> 引用文:
吉田謙太郎さんのスペシャルレポート

初めての感傷的な竹屋食堂体験記


同じ食堂へ行っても、ひとによって、ずいぶん見方や感じ方がちがうものだ。それを、ひとつのモノサシにあてはめて、どこがイイかワルイか、どちらがウエかシタかなんて比較するのは、こと大衆食堂についてはナンセンスである。なぜなら、大衆食堂は、もっともローカルな存在で生身の生活や人生に近い存在だからだ。

リクツはめんどうだ、ここに、吉田謙太郎さんの初めての竹屋食堂体験記を掲載する。おれはタイトルにあえて「感傷的」とつけた。読んでもらえばわかるだろう。この竹屋食堂を初めて訪れた、「市民的」のみなさまは、このような感傷をもちやすい。その意味で、彼は「平均的市民」感覚の持ち主といえるかもしれない。ま、ともあれ、彼の体験記を、ご賞味ください。この文章は、吉田さんが自分で管理人をしている掲示板に載せたものだ。それを本人の同意を得て、そのまま転載する。(このサイトはなくなった)

彼は、ふだんは、この文章からは想像つかない、固いガチガチの文章を書く仕事をしている。人物は、この文章より、はるかに軟派である。別の「松尾食堂」のレポートをしている、ナカ☆さんとは対極にあるといっていい、とても「平均的市民」とは思えないほど、救いようがない非知的にして優れて感性的な堕落者だ。

> 課題:
1. 竹屋食堂の文章から「リクツはめんどうだ、ここに、」から「まま転載する。(このサイトはなくなった)」までを一字も変えずに書き写して返すこと。
2. 竹屋食堂の文章を、最後の文のあとから書き進めること。

> 提供情報:
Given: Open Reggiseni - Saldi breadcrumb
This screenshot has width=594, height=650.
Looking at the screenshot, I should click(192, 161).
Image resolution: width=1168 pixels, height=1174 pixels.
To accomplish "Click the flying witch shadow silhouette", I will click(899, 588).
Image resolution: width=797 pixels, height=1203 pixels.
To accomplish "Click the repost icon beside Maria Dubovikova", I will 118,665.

---

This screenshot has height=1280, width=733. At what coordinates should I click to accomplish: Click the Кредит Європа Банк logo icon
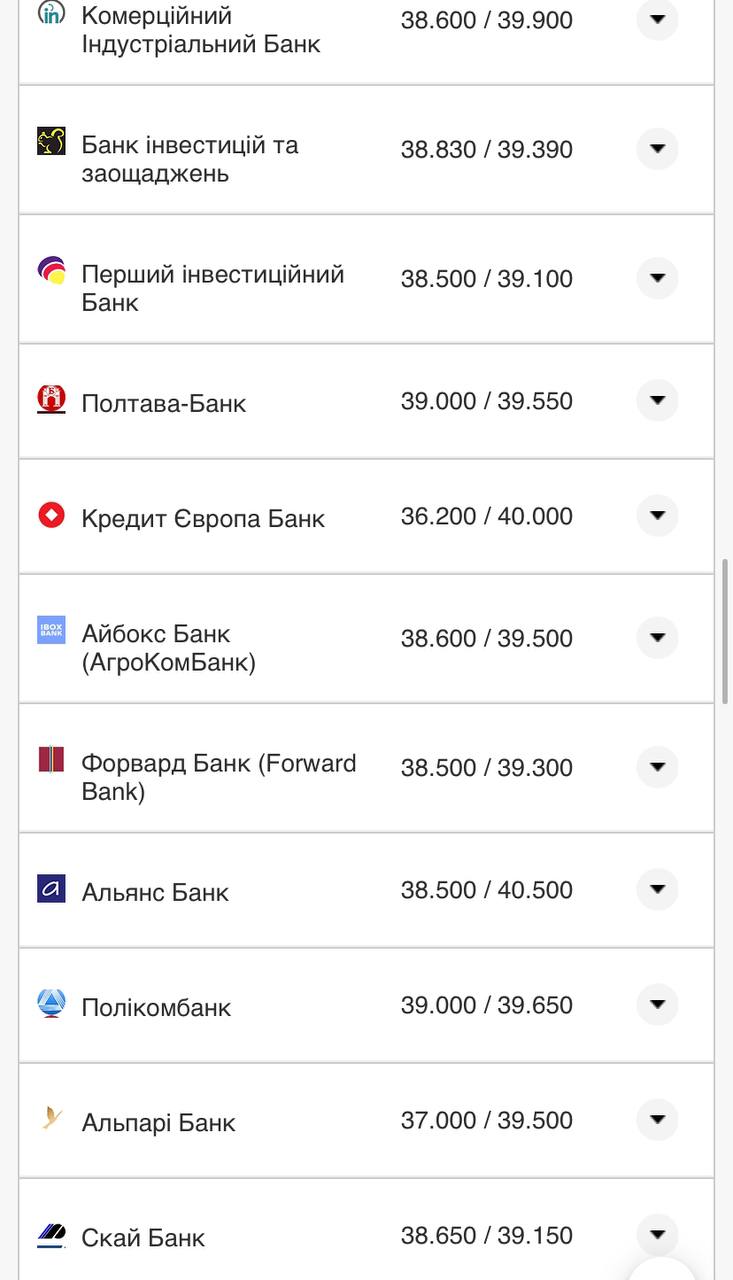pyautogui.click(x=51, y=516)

> 解答:
1.
リクツはめんどうだ、ここに、吉田謙太郎さんの初めての竹屋食堂体験記を掲載する。おれはタイトルにあえて「感傷的」とつけた。読んでもらえばわかるだろう。この竹屋食堂を初めて訪れた、「市民的」のみなさまは、このような感傷をもちやすい。その意味で、彼は「平均的市民」感覚の持ち主といえるかもしれない。ま、ともあれ、彼の体験記を、ご賞味ください。この文章は、吉田さんが自分で管理人をしている掲示板に載せたものだ。それを本人の同意を得て、そのまま転載する。(このサイトはなくなった)

2.
竹屋食堂を御存知ないかたは、クリック地獄




「崖っぷちの男達が足しげく通う故郷、竹屋食堂」吉田謙太郎

(吉田謙太郎さんは、誤字脱字の多いことでは自他ともに認められているところです。気にしないで、意をくんでお読みください)

故郷性を感じる店だっけ? 僕の故郷=人々、という論理を使うならば、先日エンテツさんに無理やり連れ込まれた「竹屋食堂」がある。これは、皆さんも一度行かれたらいかがでしょうか? 実は、竹屋食堂は、人生を感じる事の出来る店なんです。エンテツさんの大衆食堂を見て思う気持ちが少しですがわかったような気がしました。エンテツさんの本を読めばすぐにわかることなのですが、僕読まないです。実はHPもじっくり読んでないんです、えっへへへへ。まっ、許せ、今度読むからさ、

席は4人テーブルが4個ほどかな?忘れた。食堂の広さは3坪程度しかない。しかも、まぁ兎に角く古い古い、40年はそこで店をやっているらしい。外見は当然汚い、トイレも何故だか表を出て裏に廻ってタレ流してくる(遠藤注=男用の外から丸見えのトイレ)。女はどうすんだろう? 来るわけないか、女なんか、そんな店です。

店全体が汚いといっても、僕が昔、武蔵小杉の街で、やっていた店に比べれば、そらもう別荘のようだった。僕の当時の店は浮浪者すらも寄り付かないくらいだったからね。まぁ、これはいつの日か話そうじゃないか。とにかく、竹屋食堂は、僕にとっては超羨ましい店の作りだった。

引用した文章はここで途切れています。